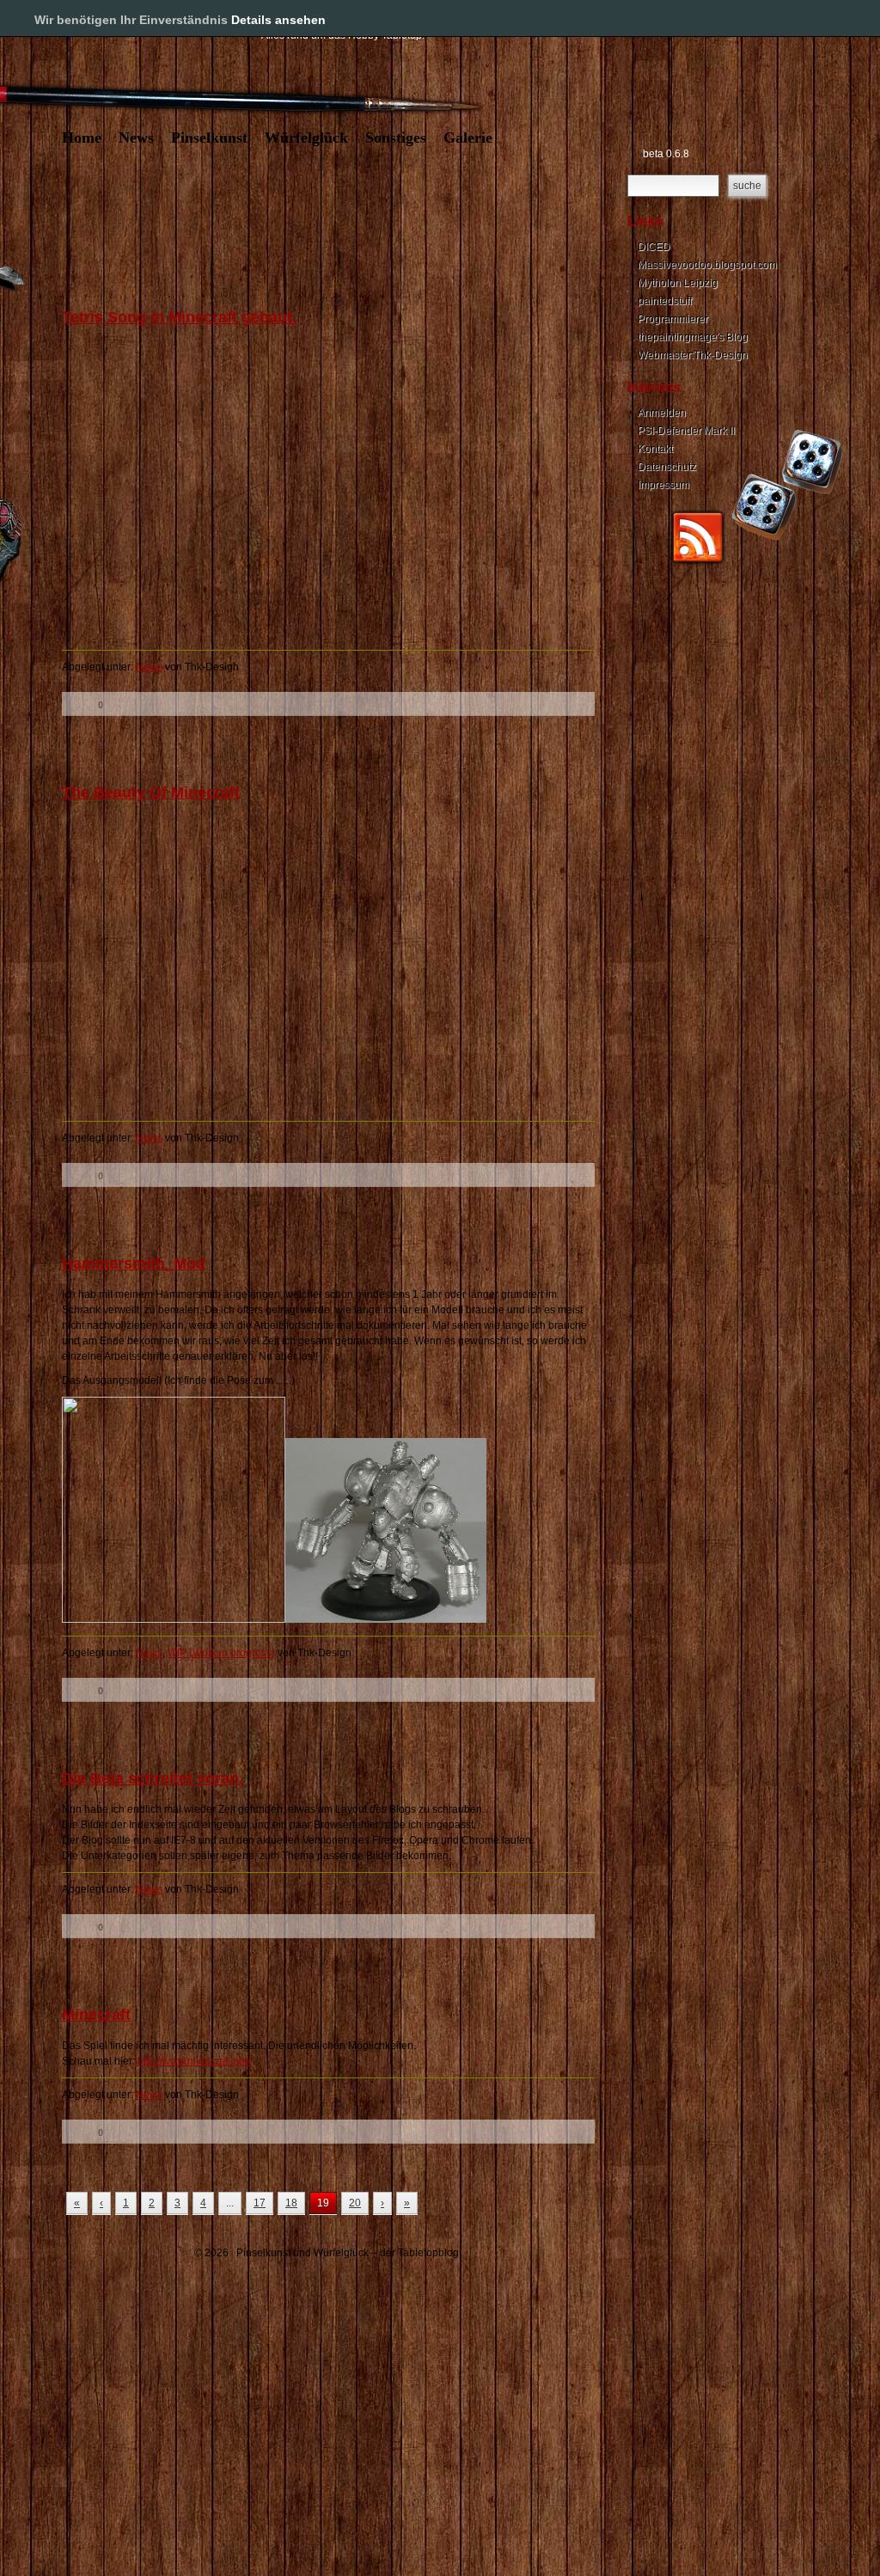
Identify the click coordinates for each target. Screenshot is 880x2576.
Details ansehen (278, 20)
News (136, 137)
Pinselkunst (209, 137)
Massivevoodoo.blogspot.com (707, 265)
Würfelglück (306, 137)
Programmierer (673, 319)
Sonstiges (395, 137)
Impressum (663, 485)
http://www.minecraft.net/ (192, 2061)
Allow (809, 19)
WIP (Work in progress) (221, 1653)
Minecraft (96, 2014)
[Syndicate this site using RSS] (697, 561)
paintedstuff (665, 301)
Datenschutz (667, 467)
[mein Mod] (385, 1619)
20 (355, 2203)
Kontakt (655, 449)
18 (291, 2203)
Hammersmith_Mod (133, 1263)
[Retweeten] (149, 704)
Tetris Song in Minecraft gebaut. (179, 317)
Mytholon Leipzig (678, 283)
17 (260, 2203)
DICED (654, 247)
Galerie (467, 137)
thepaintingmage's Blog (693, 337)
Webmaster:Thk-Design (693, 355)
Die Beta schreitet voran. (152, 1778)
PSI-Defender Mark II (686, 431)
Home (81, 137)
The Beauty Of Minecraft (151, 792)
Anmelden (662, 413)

|---|

# [Task]
Transcribe all the data word for word; the images stay out.

# [Answer below]
Identify the click coordinates for each target. Screenshot is 880x2576.
Details ansehen (278, 20)
News (136, 137)
Pinselkunst (209, 137)
Massivevoodoo.blogspot.com (707, 265)
Würfelglück (306, 137)
Programmierer (673, 319)
Sonstiges (395, 137)
Impressum (663, 485)
http://www.minecraft.net/ (192, 2061)
Allow (809, 19)
WIP (Work in progress) (221, 1653)
Minecraft (96, 2014)
[Syndicate this site using RSS] (697, 561)
paintedstuff (665, 301)
Datenschutz (667, 467)
[mein Mod] (385, 1619)
20 (355, 2203)
Kontakt (655, 449)
18 (291, 2203)
Hammersmith_Mod (133, 1263)
[Retweeten] (149, 704)
Tetris Song in Minecraft gebaut. (179, 317)
Mytholon Leipzig (678, 283)
17 (260, 2203)
DICED (654, 247)
Galerie (467, 137)
thepaintingmage's Blog (693, 337)
Webmaster:Thk-Design (693, 355)
Die Beta schreitet voran. (152, 1778)
PSI-Defender Mark II (686, 431)
Home (81, 137)
The Beauty Of Minecraft (151, 792)
Anmelden (662, 413)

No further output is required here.